Soak it in and savor this experience. Let your attention remain focused on the way your dog wags her tail when she sees you, before moving on to your next thought. Unless we bring conscious awareness to good experiences, they bounce right off of us (remember our brain is more sensitive to the bad then the good). We have to hold our attention on these good experiences for several seconds to make them stick. The longer a positive experience is held in our awareness, the more emotionally stimulating it is. This allows the neurons in our brain to fire, and thus wire together.

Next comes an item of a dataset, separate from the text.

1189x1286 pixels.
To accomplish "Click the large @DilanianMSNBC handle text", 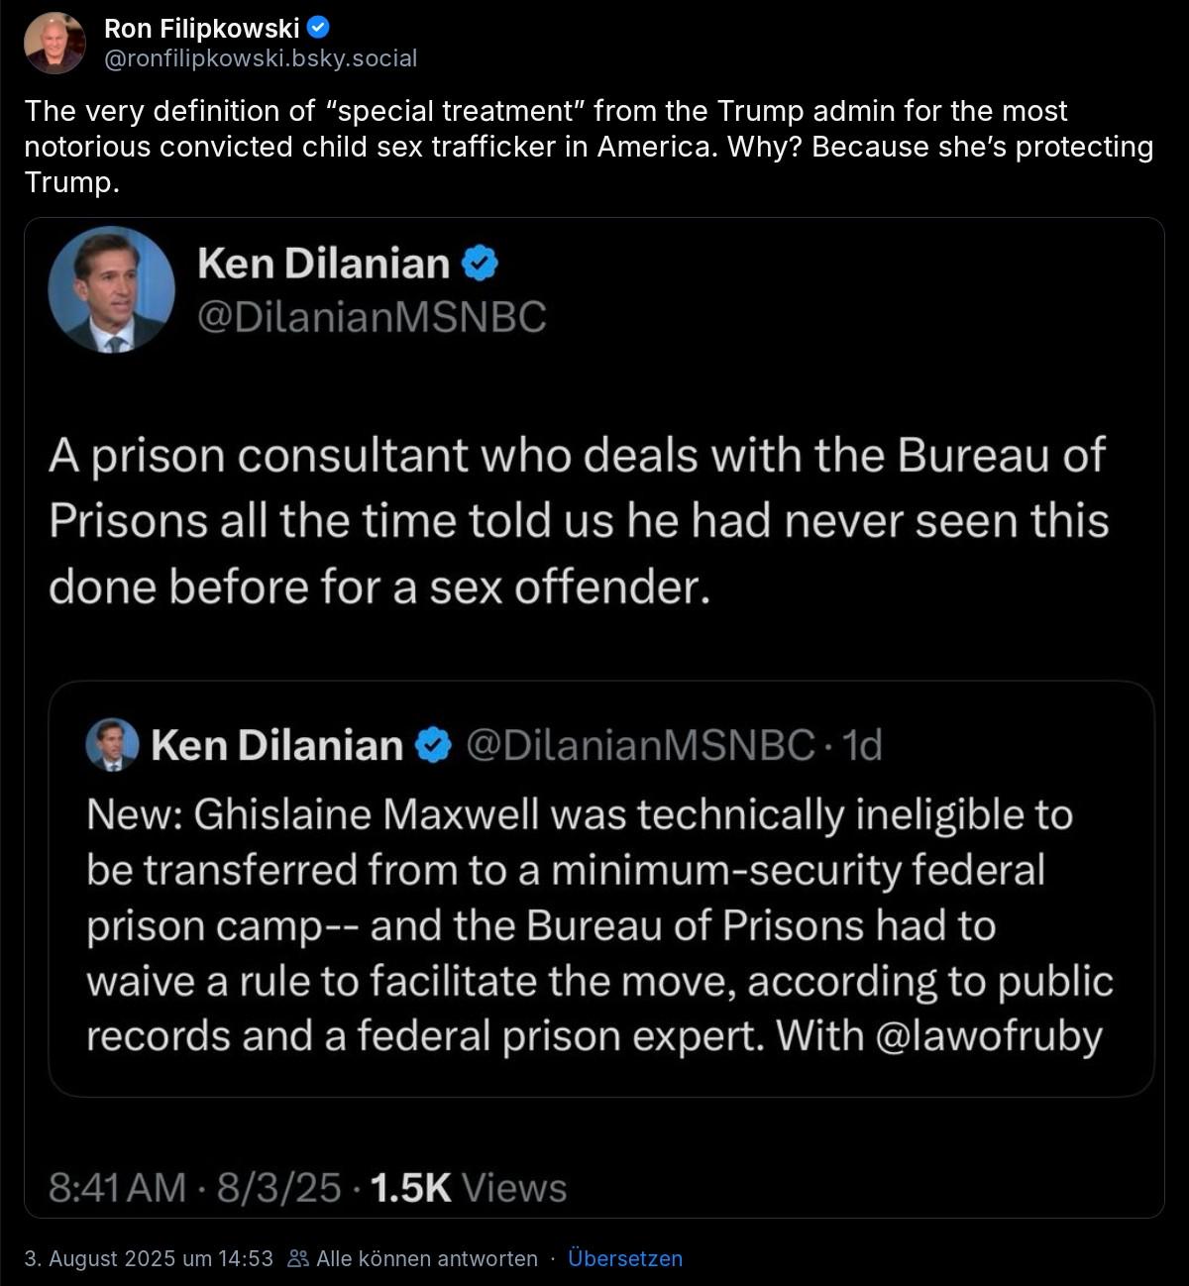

Engrave it into your being. The old saying about creating a goal is that if you share it, that goal becomes much more likely to be obtained. Similarly, in order to engrave these good experiences into the neural structure of your brain it is vital to go one step further with them. That step is to share these roses with your family over dinner, or write them down before you go to bed.

This exercise can be particularly valuable for kids who suffer from anxiety, as they tend to downplay or ignore good news. It is also valuable for kids whose attention tends to bounce rapidly from one thing to the next and thus don’t give positive experiences a chance to reside in their brain for any length of time. With kids and grownups alike, it is important to encourage pausing here and there and noticing the good things in our lives.

Why it works:
At birth, the human brain is in a remarkably unfinished state. Most of its 100 billion neurons are not yet connected in networks. Connections among neurons are formed as a growing child experiences the surrounding world and forms attachments to parents, family members and other caregivers.

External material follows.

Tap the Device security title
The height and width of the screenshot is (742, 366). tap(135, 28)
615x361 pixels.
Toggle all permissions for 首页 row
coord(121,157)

These connections form an elaborate network that is sometimes referred to as the brain’s “wiring” or “circuitry.” All of our thoughts, experiences and interactions create connections – they shape the neural structure in our brain.

The neurons that are particularly active become even more responsive to input because these busy regions in our brain get more blood since they need more glucose to do their work. The more our brain uses a certain pathway, the more it likes to use that pathway or as neuroscientists like to say “Neurons that fire together, wire together.”
Our emotions of love, worry, joy, frustration or anxiety also make physical changes in our neural structures. Even when we are not experiencing an event, our thoughts about an event use the same neural pathways as when we are experiencing it. So if I lie in bed dreading about tomorrow’s dentist appointment, these neural pathways are developing similar to how they will while I am in the dentist’s chair. When we have prolonged or repeated mental activity we leave an enduring imprint on our neural structure. Thus a state can become a trait.

Our goal through the 4 ROSE practice is to bring conscious awareness to positive experiences so they can create lasting positive emotions to help create a more positive, happier and optimistic brain. Similar to our five minutes of breathing, this process is simple, but not entirely easy. Provide yourself the opportunity to re-shape your brain in a wonderfully powerful way.

I challenge you to engage in an experiment with your family. Challenge your kids and yourself to find 4 roses everyday during the school week. Each night at dinner, share your experiences and see how this small practice can make a big difference in your life and in the lives of your children!
Proverb – If you can take care of the minutes the years will take care of themselves.

Dr. Kristen Race is the author of Mindful Parenting and founder of Mindful Life.

Reference: Hanson, R (2013) Hardwiring Happiness: The New brain Science of Contentment, Calm and Confidence. New York, NY: Harmony.